Right from the start of track 1, ‘Ways to Fake it’, you can tell it’s an album written by a guitarist. The guitar is as intricate as it is impressive, and definitely plays a key role in the album. Valensi sings effortlessly, sounding not dissimilar to band-mate Albert Hammond Jr. His voice is confident and genuinely nice to listen to; fears of fronting a band and being a vocalist don’t shine through at all.

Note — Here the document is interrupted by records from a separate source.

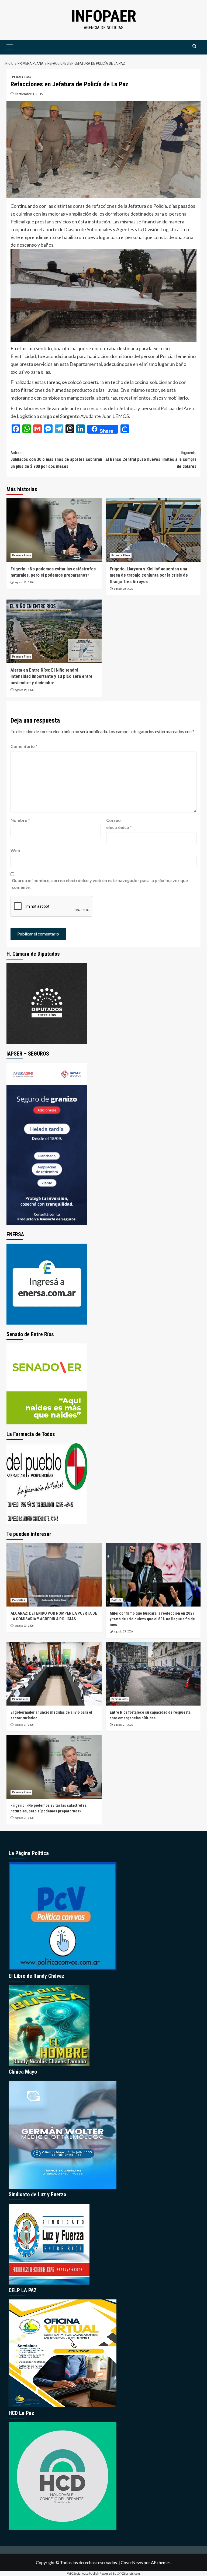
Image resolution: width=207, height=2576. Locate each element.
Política (116, 1600)
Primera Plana (21, 77)
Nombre (20, 820)
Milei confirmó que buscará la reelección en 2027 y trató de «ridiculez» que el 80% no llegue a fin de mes (152, 1619)
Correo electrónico (119, 824)
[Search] (194, 46)
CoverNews (132, 2562)
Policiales (18, 1600)
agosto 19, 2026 (24, 690)
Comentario (24, 746)
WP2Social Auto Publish (83, 2573)
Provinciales (20, 1699)
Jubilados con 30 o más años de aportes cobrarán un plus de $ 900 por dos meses (56, 459)
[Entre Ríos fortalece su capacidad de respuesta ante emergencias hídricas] (153, 1674)
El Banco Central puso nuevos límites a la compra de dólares (151, 459)
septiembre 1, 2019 (29, 94)
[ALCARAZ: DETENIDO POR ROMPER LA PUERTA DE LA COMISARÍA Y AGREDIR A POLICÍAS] (54, 1575)
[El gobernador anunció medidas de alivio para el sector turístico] (54, 1674)
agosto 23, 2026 (24, 1626)
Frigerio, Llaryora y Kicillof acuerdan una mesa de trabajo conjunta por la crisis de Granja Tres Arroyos (149, 575)
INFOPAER (103, 16)
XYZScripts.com (129, 2573)
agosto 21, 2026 (24, 582)
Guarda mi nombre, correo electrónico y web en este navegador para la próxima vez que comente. (100, 884)
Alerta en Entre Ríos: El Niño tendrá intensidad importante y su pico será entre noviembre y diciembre (51, 676)
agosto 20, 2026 (123, 589)
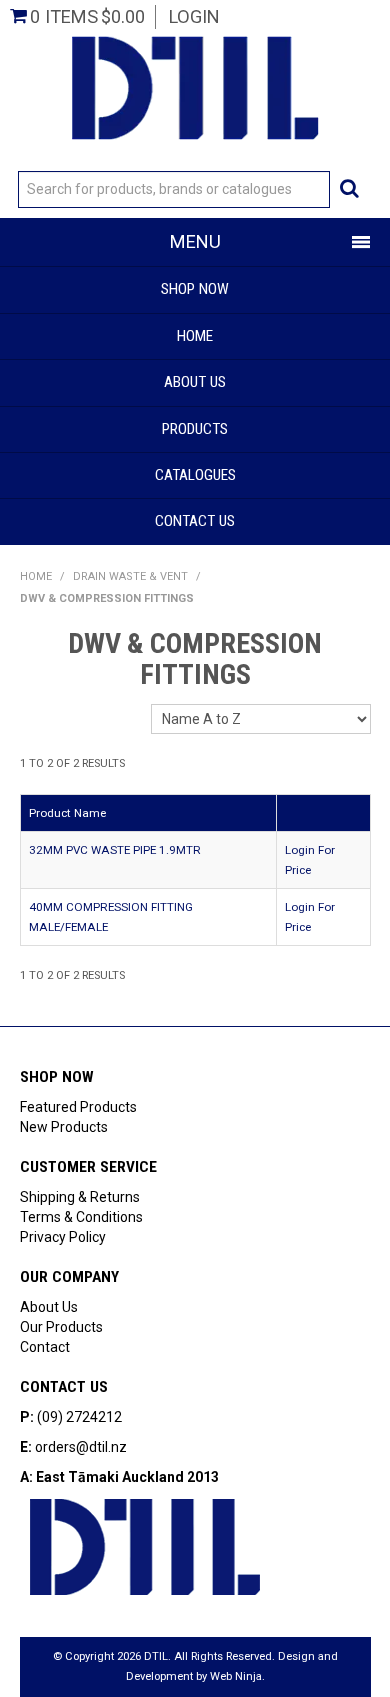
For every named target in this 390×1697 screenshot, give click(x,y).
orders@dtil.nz (81, 1447)
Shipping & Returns (80, 1197)
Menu (195, 241)
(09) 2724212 (79, 1417)
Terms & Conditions (81, 1217)
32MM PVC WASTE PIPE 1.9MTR (115, 850)
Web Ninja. (237, 1676)
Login (194, 16)
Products (195, 429)
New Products (64, 1127)
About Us (195, 382)
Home (195, 336)
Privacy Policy (63, 1237)
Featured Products (78, 1107)
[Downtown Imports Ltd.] (195, 86)
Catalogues (195, 475)
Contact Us (195, 521)
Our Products (61, 1327)
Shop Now (195, 289)
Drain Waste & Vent (130, 576)
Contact (45, 1347)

The song itself seems to be a commentary on fame, written to a infectious tune that will have you singing “I got ways to fake it / you’ll never know”. The theme of fame and being unsure carries on and off throughout the album – which could be a reflection of his hesitations of being a front man. The punchy ‘Walls’ has “I don’t know what to make of it/ when everyone is faking it”. Although, with ‘Broken Bones’ being about a literal broken arm, it’s possible that they don’t all necessarily have deep meanings.
‘New Skin’ is full of catchy songs with great hooks. ‘Anything’ (a favourite on the album) has lines like “anything to make you go away”, with synth and guitar riffs that will have you singing the words and melodies for days. The writing for the album was done incredibly well, and each instrumental line has been really well crafted.
Queen of The Stone Age’s Josh Homme did a great job in ensuring all catchy instrumentals can be heard clearly among the rest of the band. Josh Homme, Ralph Alexander on drums, Richie Follin on guitar and keyboard, Jon Safley on bass, and Darian Zahedi on guitar all come together to carry on the powerful album.
Track 8, ‘Unnatural’, definitely has riff similar to The Strokes’ ‘Juicebox’, but that’s not to say it’s a direct copy. It’s got a strong, powerful bass line varying between a few notes. It’s smooth, deep, and fast, and the drums and bass really shine through on this track. Although, to give the album’s first half more variety, it would have been nice to see this song earlier up in the track list.
The last song, ‘Monkey Machine’ is an edgy end to a really good album. It goes from fast punk to a softer verse to a punchier section before going back to the chorus. The solo is incredible, just as on the rest of the album. It ends with a ‘woo’ and a guitar slide, and really – I can’t think of a better close to the album.
CRX are currently on tour in the US.